Origin: Spain

    Dill's flavour is slightly lemony, sweet, and a little bitter, and the aroma is similar to that of aniseed though it has celery notes too.

    Since ancient Roman times, dill has been a symbol of vitality. In the kitchen, its feathery leaves lend a fresh, sharp flavour to all kinds of foods. Because it has such a unique taste, a small amount of dill can go a long way, which is why dill is so good to use as a garnish. The feathery texture of dill leaves looks beautiful and a small sprig of dill can add a noticeable aroma to a dish. Dill is also good in salads and is the key ingredient, along with buttermilk, in giving homemade ranch dressing its unique flavour.When used in cooking, dill weed will lose flavour the longer it is cooked, so it should be added at the last minute only.

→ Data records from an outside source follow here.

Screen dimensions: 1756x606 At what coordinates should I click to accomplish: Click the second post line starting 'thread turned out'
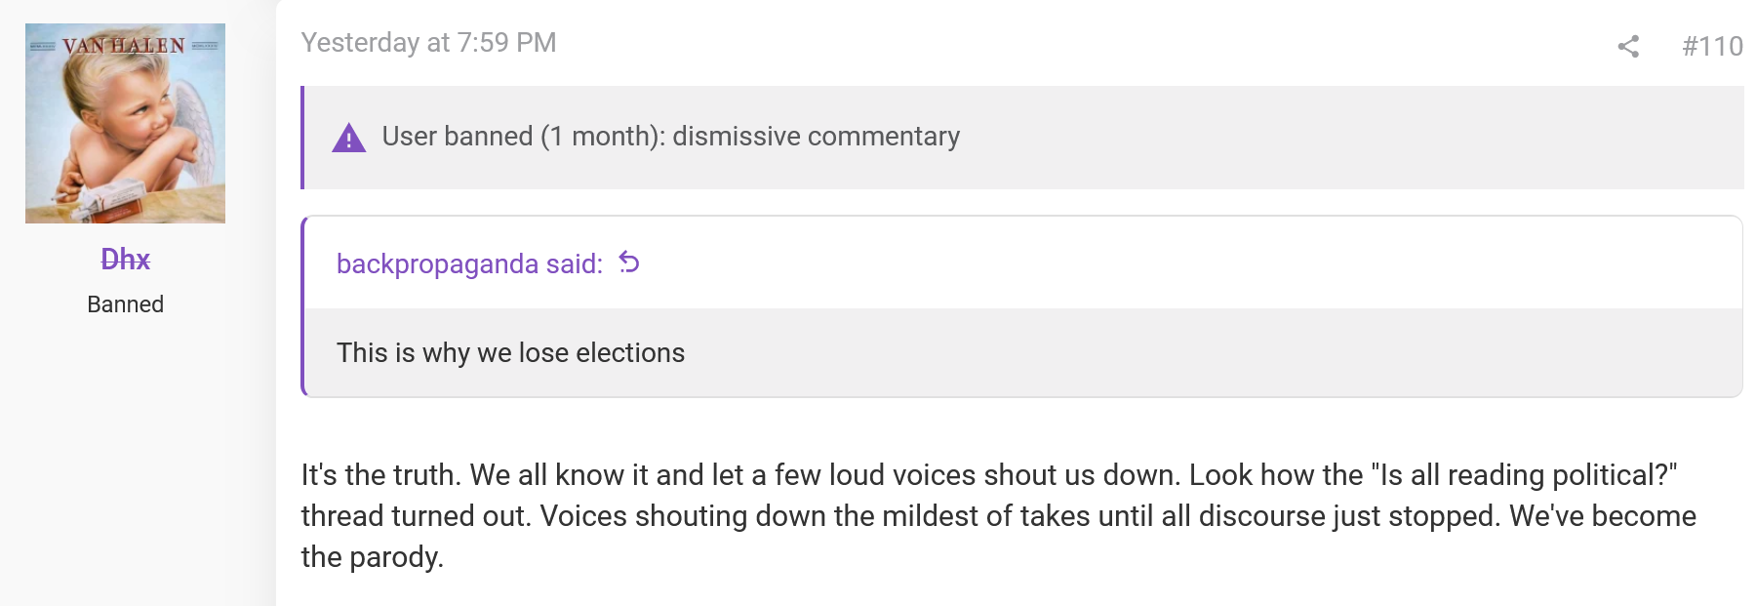click(x=998, y=516)
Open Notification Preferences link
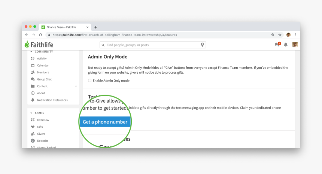Viewport: 322px width, 174px height. click(x=52, y=100)
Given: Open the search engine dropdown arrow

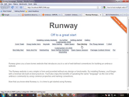Looking at the screenshot, I should [106, 7].
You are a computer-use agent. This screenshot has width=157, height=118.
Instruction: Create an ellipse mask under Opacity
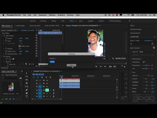(x=7, y=59)
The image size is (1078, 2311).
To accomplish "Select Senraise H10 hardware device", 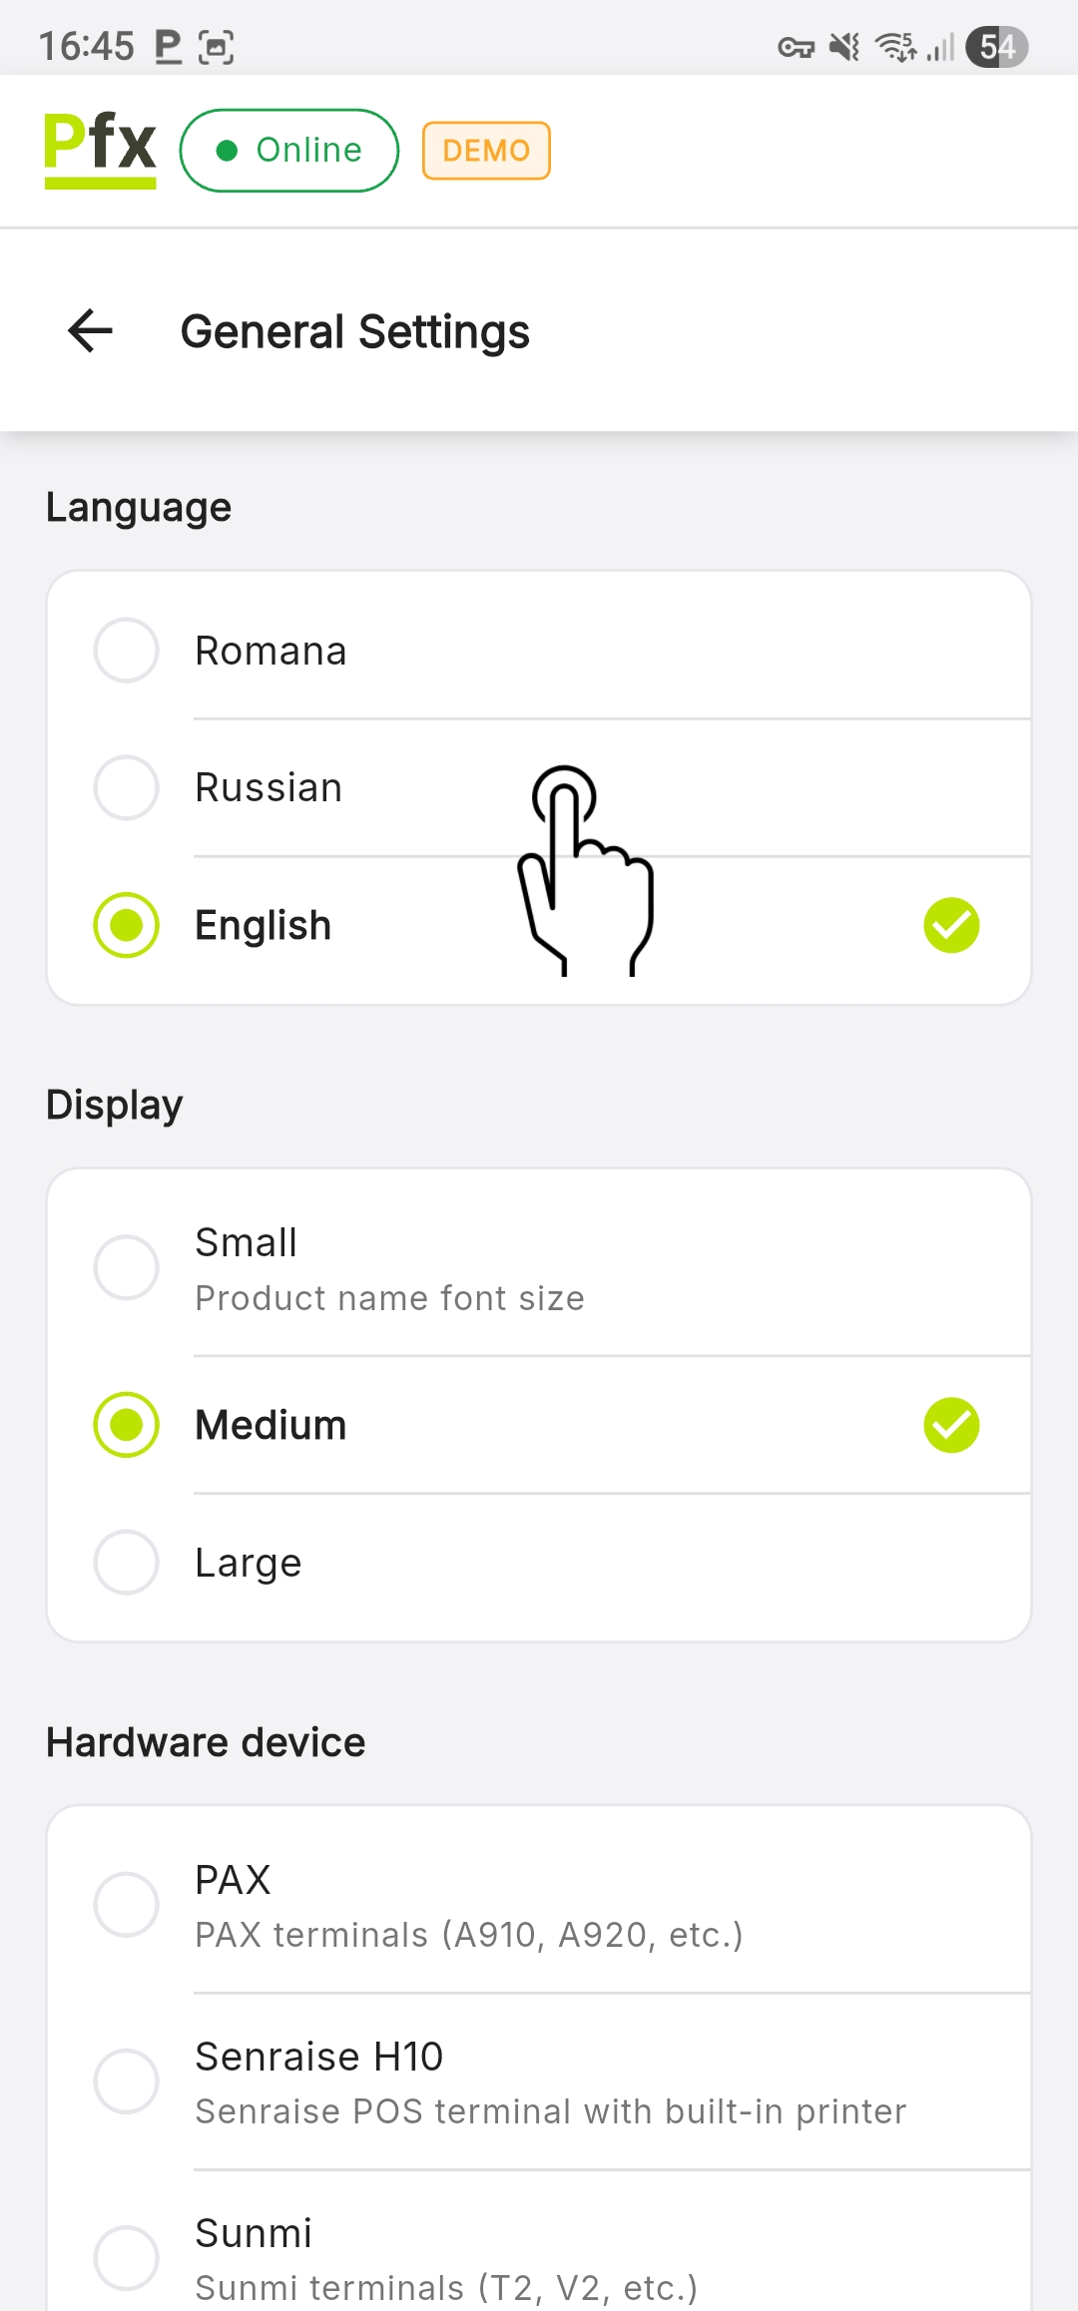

    Fresh Dill complements fish dishes, and its natural flavour can balance out strong aromas such as garlic or chilli. Finely chop and sprinkle over cod with a squeeze of lemon juice before grilling, or mix with olive oil, vinegar, mustard and honey then drizzle over salmon. Stir through cooked new potatoes or carrots with a knob of butter, or use it as a refreshing alternative to parsley in omelettes, quiches and salads. For a refreshing twist to cold drinks, try freezing dill in ice cubes with mint.